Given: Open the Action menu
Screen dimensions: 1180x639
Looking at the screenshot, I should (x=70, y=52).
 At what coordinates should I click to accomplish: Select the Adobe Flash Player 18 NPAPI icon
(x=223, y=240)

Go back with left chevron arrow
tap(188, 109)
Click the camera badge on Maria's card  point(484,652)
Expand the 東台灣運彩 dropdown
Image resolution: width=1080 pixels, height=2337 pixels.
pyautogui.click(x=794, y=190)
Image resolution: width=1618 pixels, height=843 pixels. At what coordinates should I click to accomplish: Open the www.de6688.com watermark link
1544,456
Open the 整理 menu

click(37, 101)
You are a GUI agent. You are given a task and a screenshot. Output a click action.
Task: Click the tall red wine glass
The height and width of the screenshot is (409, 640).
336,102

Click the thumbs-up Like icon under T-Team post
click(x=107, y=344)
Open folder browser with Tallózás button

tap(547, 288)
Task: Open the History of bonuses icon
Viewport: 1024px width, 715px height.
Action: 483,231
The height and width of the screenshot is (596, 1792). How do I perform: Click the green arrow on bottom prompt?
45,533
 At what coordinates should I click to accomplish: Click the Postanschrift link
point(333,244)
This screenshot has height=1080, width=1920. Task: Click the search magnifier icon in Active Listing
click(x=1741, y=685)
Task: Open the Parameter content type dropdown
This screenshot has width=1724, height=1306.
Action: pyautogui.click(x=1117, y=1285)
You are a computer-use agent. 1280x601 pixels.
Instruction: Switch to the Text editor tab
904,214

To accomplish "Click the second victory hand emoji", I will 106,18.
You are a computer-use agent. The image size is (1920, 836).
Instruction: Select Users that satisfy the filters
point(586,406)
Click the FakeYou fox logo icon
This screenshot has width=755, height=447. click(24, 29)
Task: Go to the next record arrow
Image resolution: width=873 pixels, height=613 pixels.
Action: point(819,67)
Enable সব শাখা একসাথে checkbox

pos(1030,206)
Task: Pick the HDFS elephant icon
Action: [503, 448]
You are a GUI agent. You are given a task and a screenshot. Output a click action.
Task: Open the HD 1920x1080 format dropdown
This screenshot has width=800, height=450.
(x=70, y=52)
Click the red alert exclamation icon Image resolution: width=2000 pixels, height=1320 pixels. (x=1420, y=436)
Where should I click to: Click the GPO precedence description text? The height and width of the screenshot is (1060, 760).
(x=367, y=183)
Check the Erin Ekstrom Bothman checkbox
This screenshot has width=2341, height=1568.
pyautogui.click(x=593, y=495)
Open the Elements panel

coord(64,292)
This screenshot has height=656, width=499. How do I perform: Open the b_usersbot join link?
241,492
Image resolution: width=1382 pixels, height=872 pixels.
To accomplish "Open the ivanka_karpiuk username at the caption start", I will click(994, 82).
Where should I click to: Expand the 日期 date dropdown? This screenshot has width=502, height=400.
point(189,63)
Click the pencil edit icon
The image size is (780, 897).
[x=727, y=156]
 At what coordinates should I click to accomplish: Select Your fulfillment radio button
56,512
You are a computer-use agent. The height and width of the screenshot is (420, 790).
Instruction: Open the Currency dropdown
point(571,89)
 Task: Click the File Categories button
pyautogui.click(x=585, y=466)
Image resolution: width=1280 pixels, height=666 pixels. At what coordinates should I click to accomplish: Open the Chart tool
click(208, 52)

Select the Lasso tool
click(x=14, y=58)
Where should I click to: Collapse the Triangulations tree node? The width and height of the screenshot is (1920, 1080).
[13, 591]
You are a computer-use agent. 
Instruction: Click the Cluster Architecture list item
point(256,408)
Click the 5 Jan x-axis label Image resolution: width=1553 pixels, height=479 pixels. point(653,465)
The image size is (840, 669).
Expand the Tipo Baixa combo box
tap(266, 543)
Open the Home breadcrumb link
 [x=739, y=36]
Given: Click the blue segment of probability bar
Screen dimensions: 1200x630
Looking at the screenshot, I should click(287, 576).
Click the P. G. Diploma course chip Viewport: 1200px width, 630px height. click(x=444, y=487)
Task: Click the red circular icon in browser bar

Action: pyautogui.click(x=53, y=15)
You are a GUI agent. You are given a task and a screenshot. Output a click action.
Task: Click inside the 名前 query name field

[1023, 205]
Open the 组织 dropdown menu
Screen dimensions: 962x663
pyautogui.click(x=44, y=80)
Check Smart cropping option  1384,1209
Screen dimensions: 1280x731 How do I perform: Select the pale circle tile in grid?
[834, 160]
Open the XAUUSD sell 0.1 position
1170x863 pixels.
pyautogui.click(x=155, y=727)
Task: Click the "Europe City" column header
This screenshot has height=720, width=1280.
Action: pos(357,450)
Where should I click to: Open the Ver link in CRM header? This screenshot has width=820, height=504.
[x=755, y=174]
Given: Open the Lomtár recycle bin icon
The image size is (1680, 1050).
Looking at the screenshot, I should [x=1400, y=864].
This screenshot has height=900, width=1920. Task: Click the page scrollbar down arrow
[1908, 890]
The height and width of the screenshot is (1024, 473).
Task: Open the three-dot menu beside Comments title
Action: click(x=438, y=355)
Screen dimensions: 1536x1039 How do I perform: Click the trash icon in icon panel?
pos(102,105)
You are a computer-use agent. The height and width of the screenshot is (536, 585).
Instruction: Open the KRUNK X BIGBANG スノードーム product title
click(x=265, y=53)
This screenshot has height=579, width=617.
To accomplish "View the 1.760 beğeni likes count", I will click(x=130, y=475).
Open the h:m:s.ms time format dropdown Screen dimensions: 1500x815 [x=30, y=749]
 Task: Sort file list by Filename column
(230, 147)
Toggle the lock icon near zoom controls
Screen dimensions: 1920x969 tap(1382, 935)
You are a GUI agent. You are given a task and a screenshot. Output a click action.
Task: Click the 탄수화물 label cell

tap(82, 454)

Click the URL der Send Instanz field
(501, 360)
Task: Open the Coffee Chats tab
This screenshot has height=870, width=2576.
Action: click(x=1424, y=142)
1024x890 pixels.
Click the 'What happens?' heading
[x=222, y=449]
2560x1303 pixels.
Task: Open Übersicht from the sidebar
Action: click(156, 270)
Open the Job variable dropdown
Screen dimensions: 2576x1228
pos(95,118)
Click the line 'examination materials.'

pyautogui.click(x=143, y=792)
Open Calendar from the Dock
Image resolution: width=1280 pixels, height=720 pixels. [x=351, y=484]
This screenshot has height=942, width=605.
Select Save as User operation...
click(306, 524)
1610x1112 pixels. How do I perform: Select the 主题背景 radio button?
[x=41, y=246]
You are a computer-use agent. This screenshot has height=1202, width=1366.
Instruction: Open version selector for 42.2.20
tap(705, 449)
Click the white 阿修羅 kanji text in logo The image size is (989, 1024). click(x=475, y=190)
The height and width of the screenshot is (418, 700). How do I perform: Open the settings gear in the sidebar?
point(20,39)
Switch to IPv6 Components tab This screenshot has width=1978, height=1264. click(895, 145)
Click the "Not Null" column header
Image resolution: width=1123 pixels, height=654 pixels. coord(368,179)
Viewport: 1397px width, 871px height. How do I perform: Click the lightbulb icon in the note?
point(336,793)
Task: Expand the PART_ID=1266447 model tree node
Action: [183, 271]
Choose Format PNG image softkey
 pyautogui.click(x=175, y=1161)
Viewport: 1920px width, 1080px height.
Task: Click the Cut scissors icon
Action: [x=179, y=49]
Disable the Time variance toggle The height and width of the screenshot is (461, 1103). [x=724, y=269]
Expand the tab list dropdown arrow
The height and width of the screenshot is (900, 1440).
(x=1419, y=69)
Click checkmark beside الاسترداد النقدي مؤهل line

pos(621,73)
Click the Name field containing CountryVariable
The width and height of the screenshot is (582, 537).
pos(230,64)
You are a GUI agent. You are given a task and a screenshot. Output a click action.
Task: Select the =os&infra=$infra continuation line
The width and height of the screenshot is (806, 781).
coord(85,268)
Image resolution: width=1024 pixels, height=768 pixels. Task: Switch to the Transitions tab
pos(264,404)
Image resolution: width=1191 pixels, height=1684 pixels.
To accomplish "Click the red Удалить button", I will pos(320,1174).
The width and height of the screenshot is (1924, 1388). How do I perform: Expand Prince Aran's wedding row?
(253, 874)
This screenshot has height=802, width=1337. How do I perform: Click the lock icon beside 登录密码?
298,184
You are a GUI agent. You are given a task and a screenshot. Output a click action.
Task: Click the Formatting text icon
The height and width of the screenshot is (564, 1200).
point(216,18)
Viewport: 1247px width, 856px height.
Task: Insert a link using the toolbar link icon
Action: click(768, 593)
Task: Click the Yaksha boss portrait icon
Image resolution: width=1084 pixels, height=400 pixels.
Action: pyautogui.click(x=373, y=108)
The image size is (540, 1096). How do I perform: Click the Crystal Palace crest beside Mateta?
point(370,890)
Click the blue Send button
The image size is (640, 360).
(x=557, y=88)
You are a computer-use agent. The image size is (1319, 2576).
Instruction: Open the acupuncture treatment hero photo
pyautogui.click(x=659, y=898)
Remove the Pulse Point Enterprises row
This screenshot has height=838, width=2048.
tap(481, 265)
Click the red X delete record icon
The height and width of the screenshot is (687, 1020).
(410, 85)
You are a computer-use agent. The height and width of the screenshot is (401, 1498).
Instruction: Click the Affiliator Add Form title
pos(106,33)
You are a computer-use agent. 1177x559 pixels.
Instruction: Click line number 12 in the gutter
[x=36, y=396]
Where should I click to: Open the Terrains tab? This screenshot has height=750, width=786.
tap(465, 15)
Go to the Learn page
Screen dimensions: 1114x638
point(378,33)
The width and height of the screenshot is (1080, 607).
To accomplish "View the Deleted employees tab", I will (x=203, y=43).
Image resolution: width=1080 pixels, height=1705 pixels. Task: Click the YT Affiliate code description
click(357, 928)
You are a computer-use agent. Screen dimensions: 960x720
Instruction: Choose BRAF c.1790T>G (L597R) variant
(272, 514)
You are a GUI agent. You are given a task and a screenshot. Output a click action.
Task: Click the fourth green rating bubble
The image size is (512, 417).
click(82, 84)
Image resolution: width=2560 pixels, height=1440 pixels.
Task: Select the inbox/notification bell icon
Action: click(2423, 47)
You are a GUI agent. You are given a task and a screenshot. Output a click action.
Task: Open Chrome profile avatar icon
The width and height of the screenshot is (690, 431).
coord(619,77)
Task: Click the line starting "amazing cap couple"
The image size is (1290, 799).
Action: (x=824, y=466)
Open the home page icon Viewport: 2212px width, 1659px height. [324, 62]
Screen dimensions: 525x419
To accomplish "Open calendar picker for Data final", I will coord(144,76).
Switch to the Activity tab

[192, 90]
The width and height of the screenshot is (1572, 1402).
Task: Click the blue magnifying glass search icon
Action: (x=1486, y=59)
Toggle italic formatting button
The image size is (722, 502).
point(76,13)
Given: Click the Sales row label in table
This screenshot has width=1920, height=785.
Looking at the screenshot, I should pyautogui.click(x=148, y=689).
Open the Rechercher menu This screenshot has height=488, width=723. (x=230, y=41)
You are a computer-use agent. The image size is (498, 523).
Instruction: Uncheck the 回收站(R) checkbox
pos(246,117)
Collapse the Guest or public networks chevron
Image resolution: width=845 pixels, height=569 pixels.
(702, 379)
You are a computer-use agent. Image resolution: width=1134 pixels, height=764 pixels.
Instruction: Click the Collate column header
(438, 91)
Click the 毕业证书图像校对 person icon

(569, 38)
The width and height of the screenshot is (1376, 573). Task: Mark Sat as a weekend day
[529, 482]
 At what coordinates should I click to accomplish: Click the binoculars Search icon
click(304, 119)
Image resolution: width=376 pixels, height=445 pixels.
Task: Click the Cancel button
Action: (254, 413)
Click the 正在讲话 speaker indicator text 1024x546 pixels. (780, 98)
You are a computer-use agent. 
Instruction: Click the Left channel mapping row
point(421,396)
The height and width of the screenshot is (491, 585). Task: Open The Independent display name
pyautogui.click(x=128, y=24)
..............................
### [Consignes à suivre]
Recopiez le passage allant de la ligne qui contient "Click the 5" jusqu'à celle qui contient "[x=739, y=36]", toutes deux comprises, en remplaçant "combo box" par "dropdown" sans rien modifier d'autre.

### [Résultat de l'exercice]
Click the 5 Jan x-axis label Image resolution: width=1553 pixels, height=479 pixels. point(653,465)
The image size is (840, 669).
Expand the Tipo Baixa dropdown
tap(266, 543)
Open the Home breadcrumb link
 [x=739, y=36]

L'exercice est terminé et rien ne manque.